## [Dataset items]
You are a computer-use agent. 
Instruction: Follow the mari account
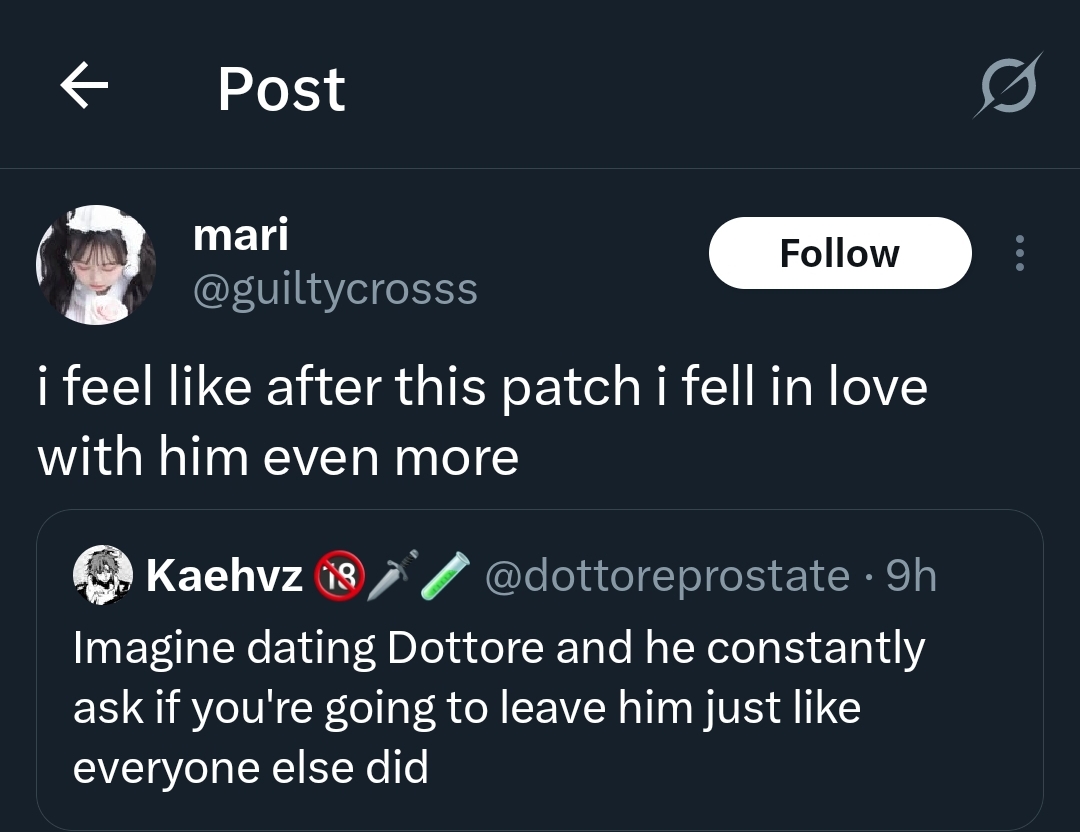pos(839,253)
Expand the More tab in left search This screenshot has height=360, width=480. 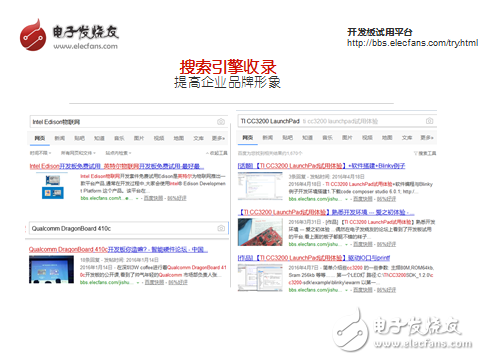(x=218, y=138)
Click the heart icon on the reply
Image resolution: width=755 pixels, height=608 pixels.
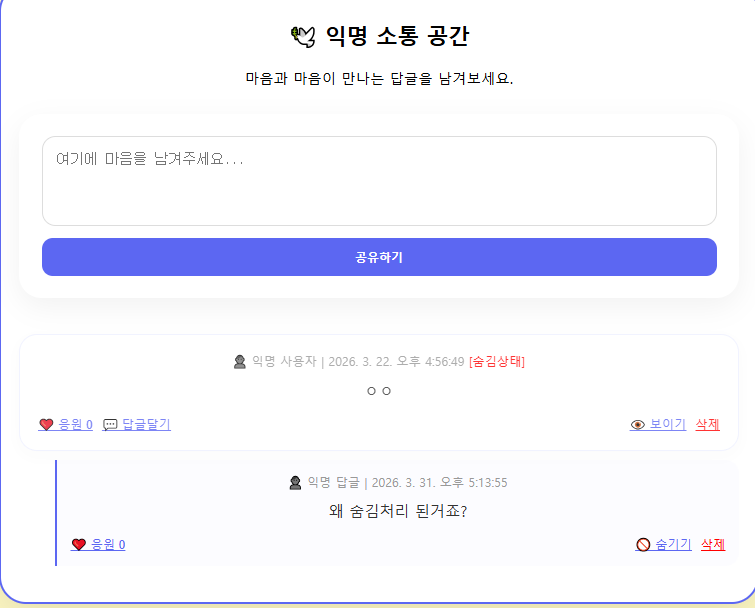pyautogui.click(x=79, y=544)
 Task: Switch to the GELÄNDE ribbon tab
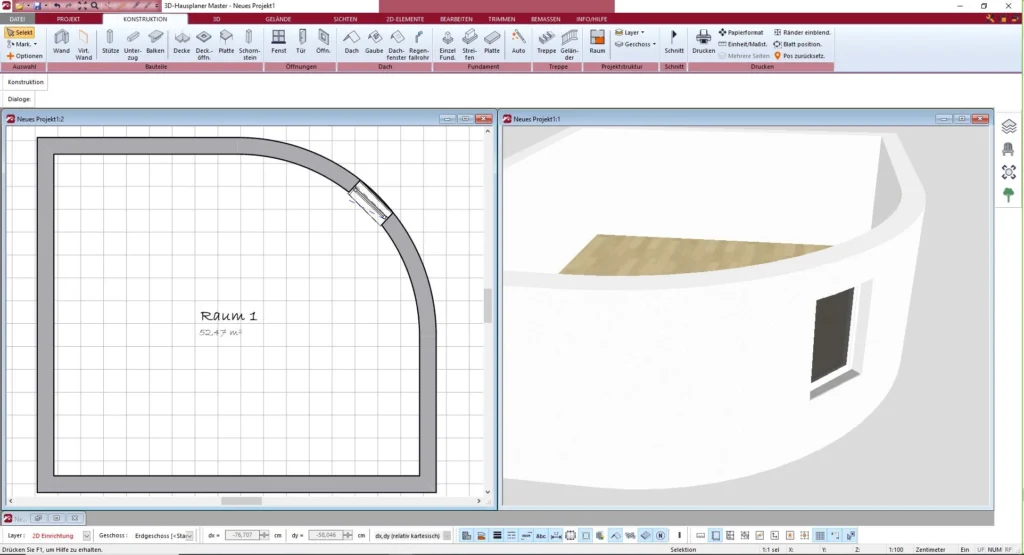click(279, 19)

## [Work required]
A word-for-word copy of the lines from the one containing "Image resolution: width=755" through the last line of the records is what is wanted, without pictures and without any other line.

## [Result of the task]
Image resolution: width=755 pixels, height=608 pixels.
pyautogui.click(x=79, y=544)
 Task: Switch to the GELÄNDE ribbon tab
click(279, 19)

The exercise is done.